Sharing is the norm in big families - and at least in our family on a daily level, this sharing is more of a logistical necessity than a virtue. The virtue does get in there somehow and inevitably there ends up being very little friction with most of the give and take. There are certain sacred objects for each child which are set apart from the rest of creation. These do not have to be routinely shared. These items used to be "lovies" in the soft, shaggy forms of lions and horses and bears and are now "lovies" in the small, hard forms of iPods and cell phones and memory cards. The "lovies" do (on very special occasions and with lots of rules for their use and care) have to be shared - but it is never easy. All that practice with sharing everyday things just doesn't seem to make it easier for the kids to let go of their precious things. They hide their reluctance and worry well, but I see it.
And what can I say? My "lovies" are now in the achingly beautiful forms of teen, tween, and big kid bodies.
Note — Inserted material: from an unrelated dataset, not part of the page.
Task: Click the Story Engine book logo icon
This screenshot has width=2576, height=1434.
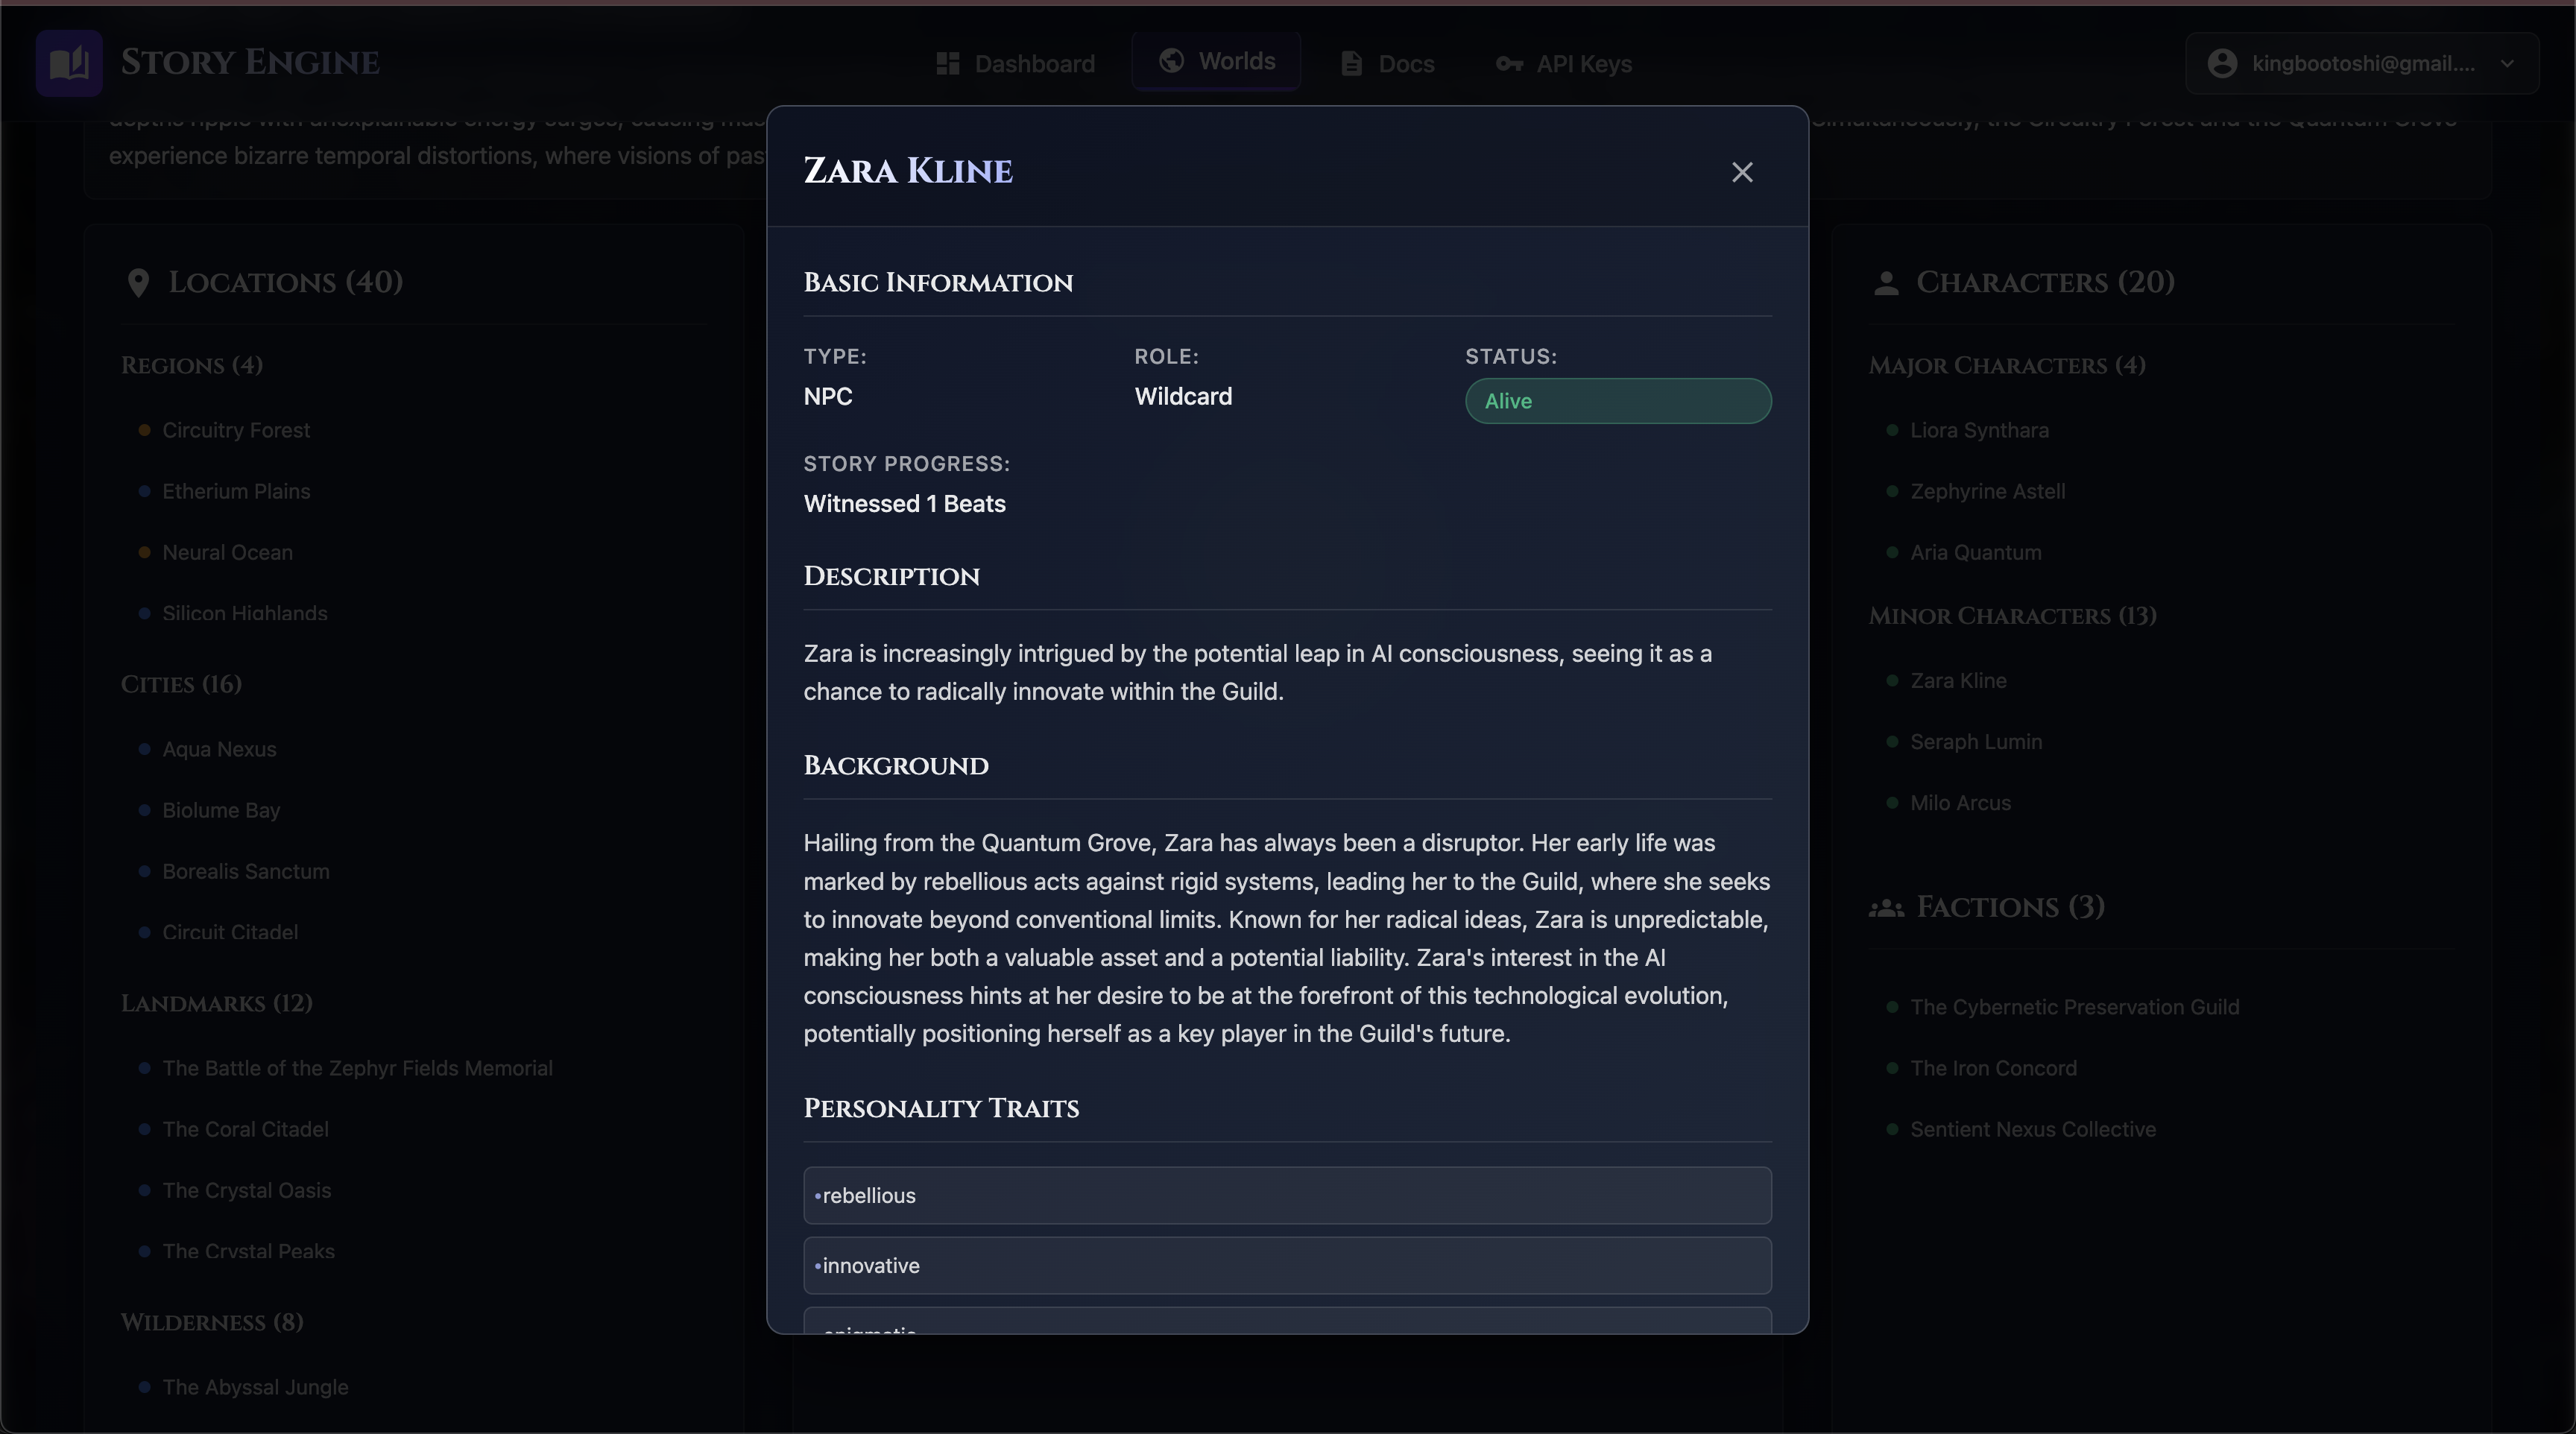Action: 69,63
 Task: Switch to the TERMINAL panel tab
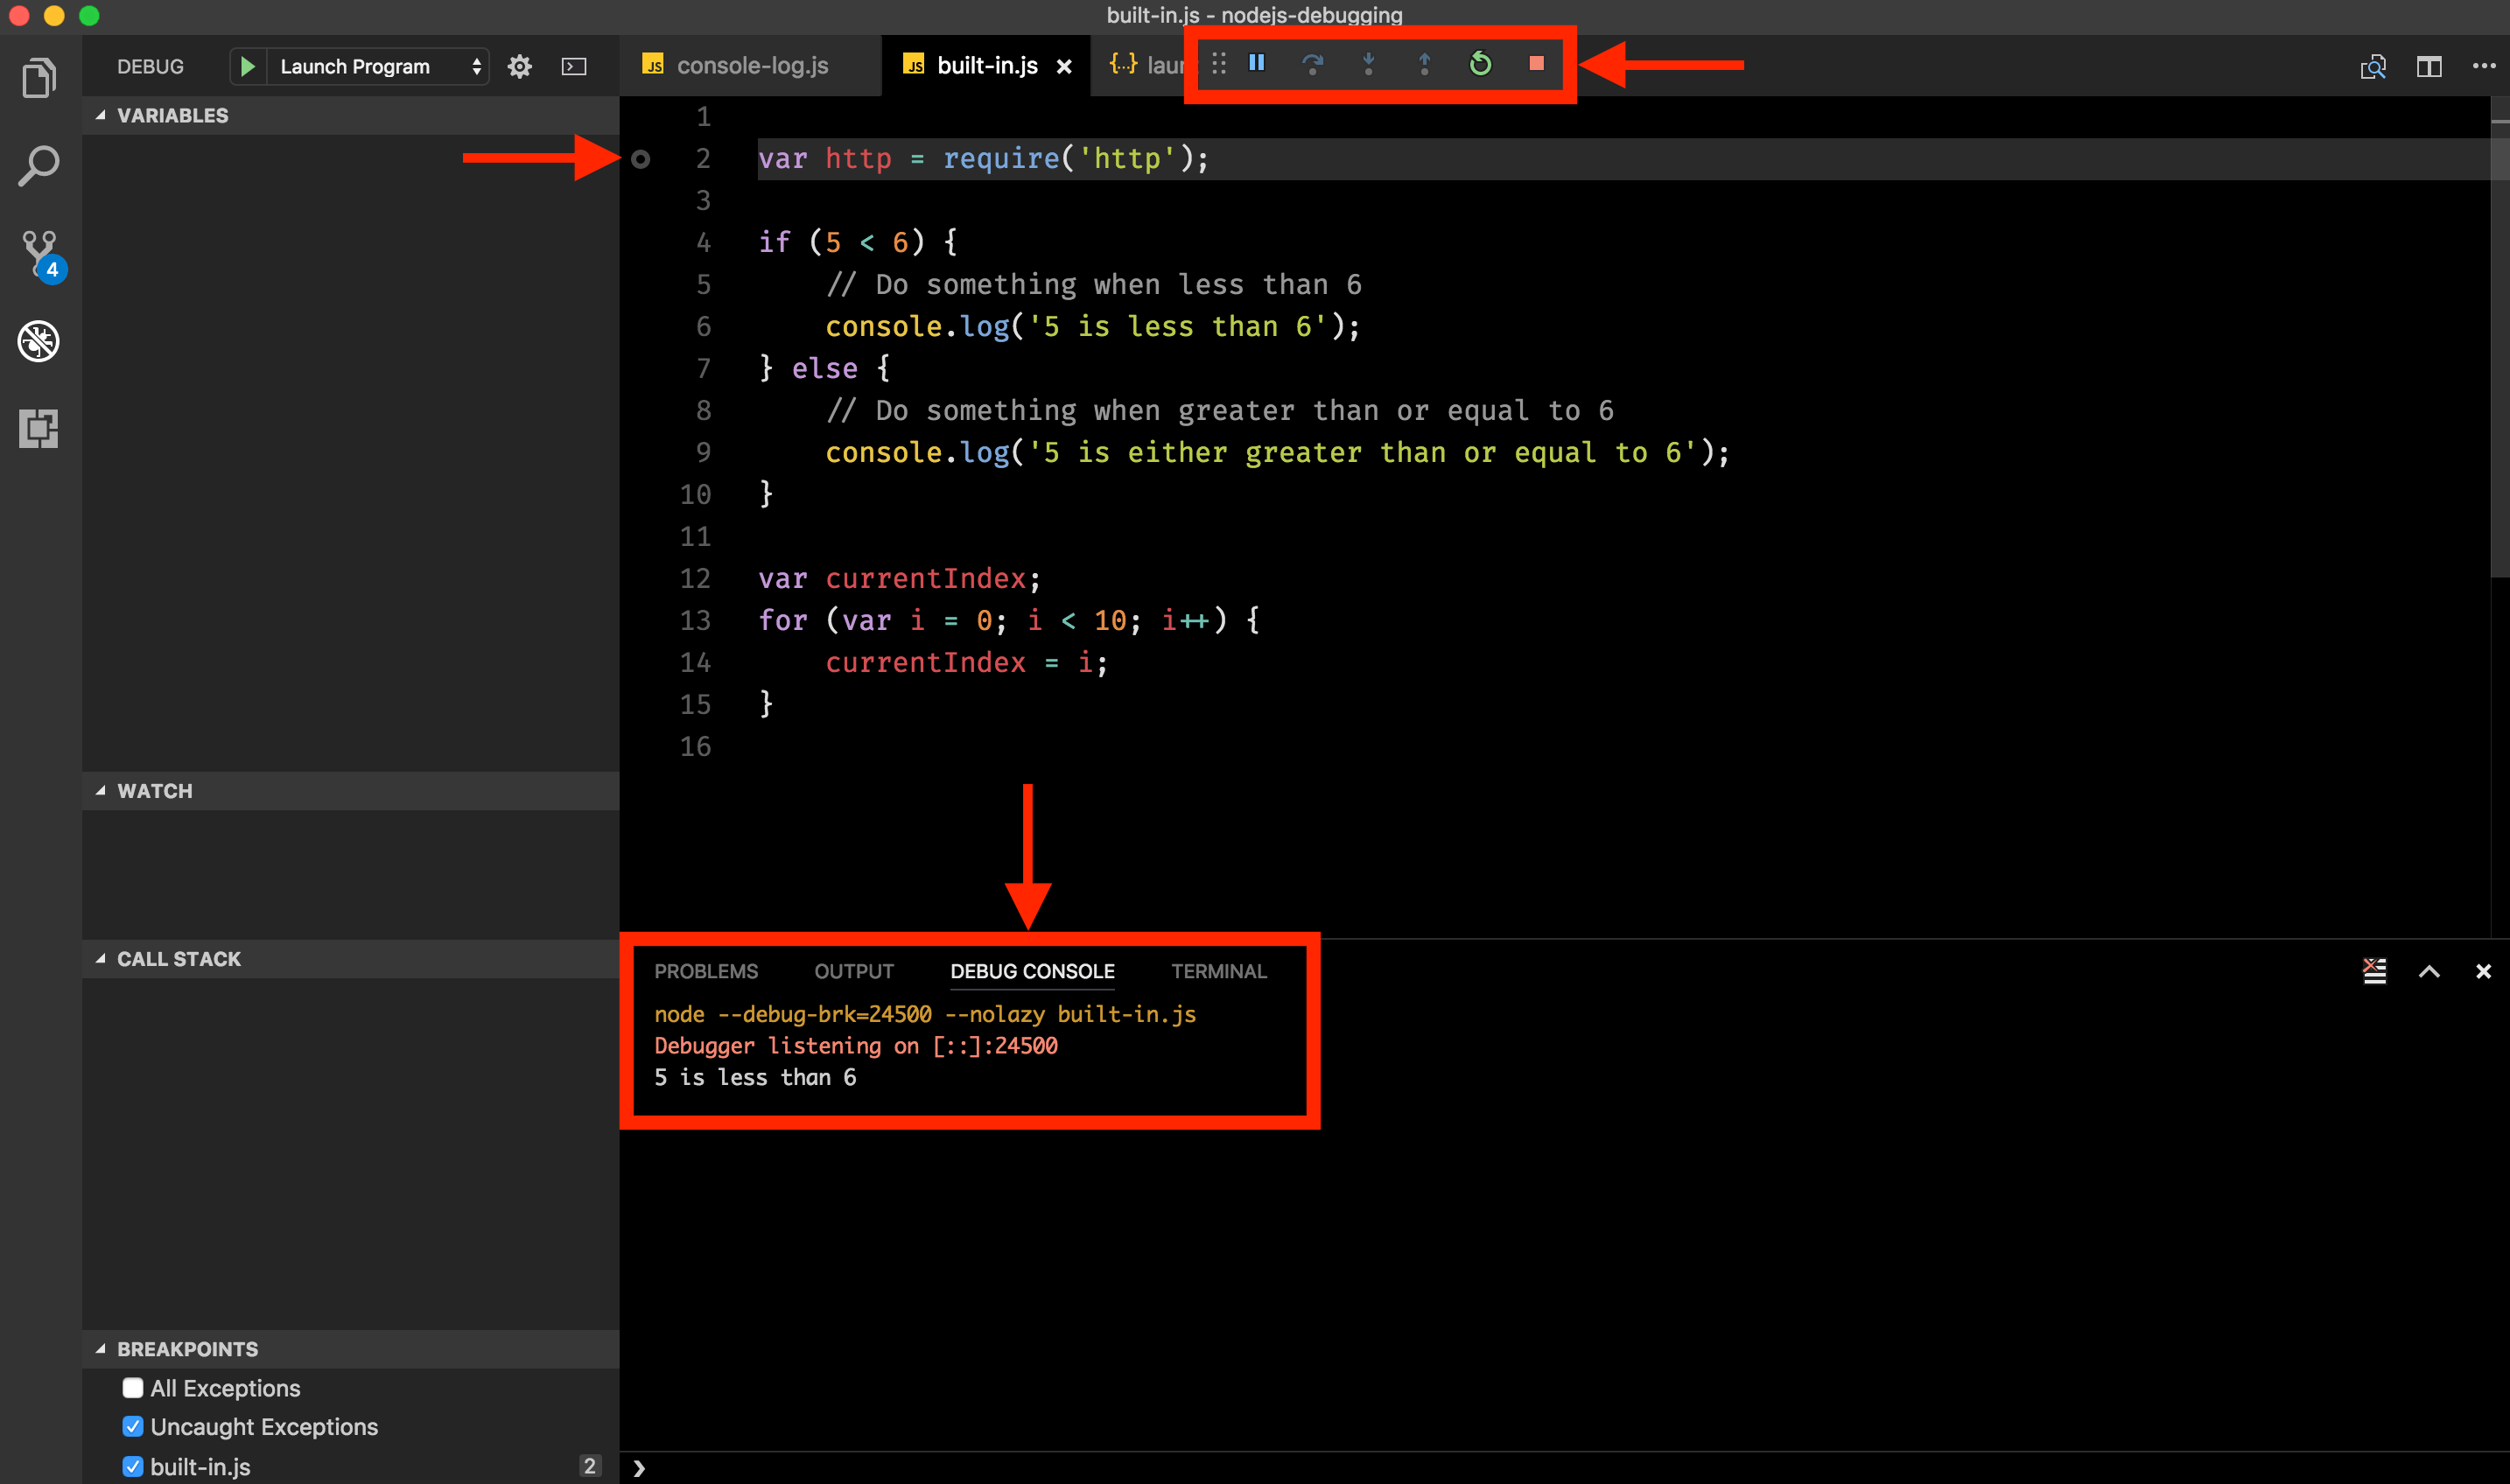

I am required (by law) to share them on special occasions - like winter break. They are precious to me and I am terrified that the someone(s) I have to share them with will not take good enough care of them. What if they are returned damaged? What if they are not returned?? I try desperately to hide my reluctance and worry but I am afraid my children see it.
I am tempted to beat myself up for not being able to provide them a better model. But maybe the lesson they're learning is that letting go with love is important and possible even if it only gets harder as you grow up.